** Records for the task follows **
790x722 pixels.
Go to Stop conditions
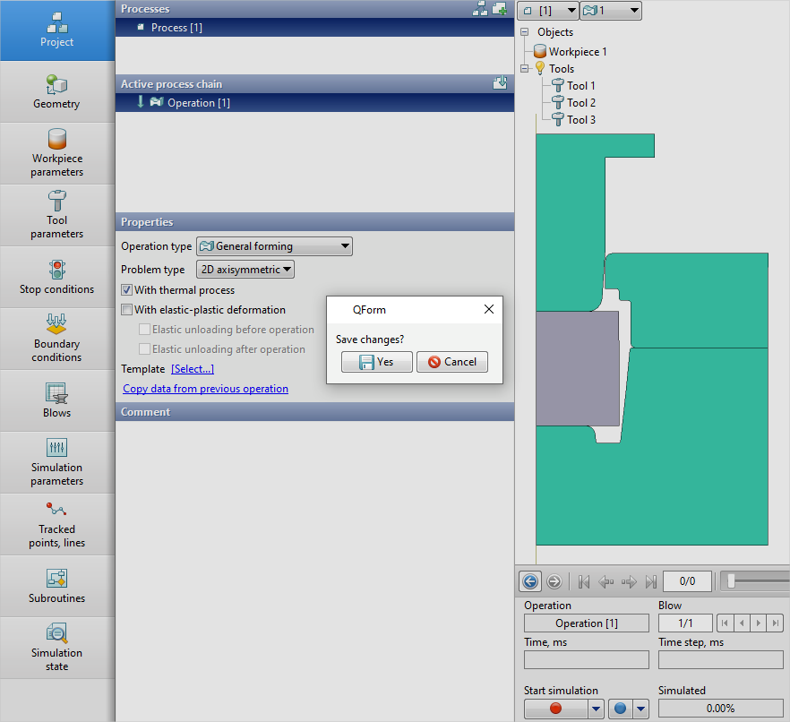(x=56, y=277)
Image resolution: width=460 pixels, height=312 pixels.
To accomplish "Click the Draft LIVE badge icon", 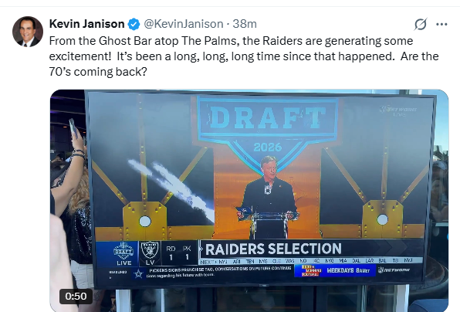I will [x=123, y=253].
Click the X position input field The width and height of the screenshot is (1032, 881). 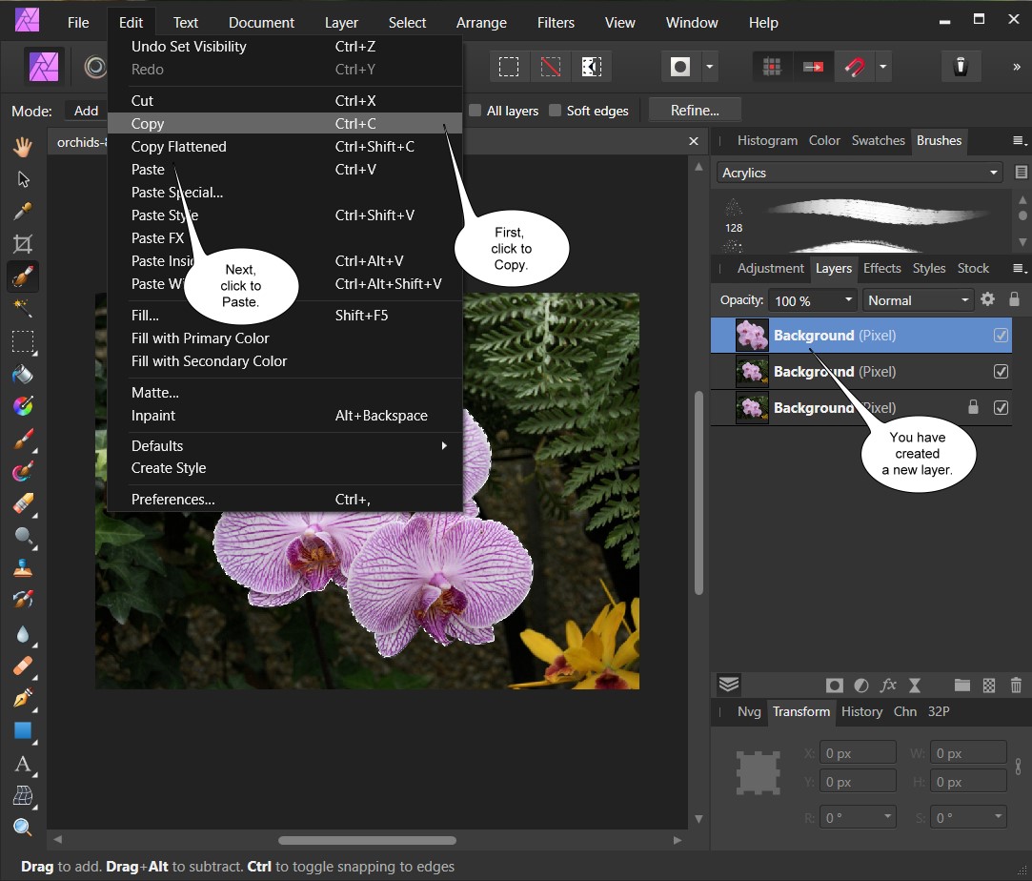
** End of Records for the task **
Problem to solve –
What lines in the listing contain "pixels"? Copy them all.

Response to this task –
790x722 pixels.
Image resolution: width=460 pixels, height=312 pixels.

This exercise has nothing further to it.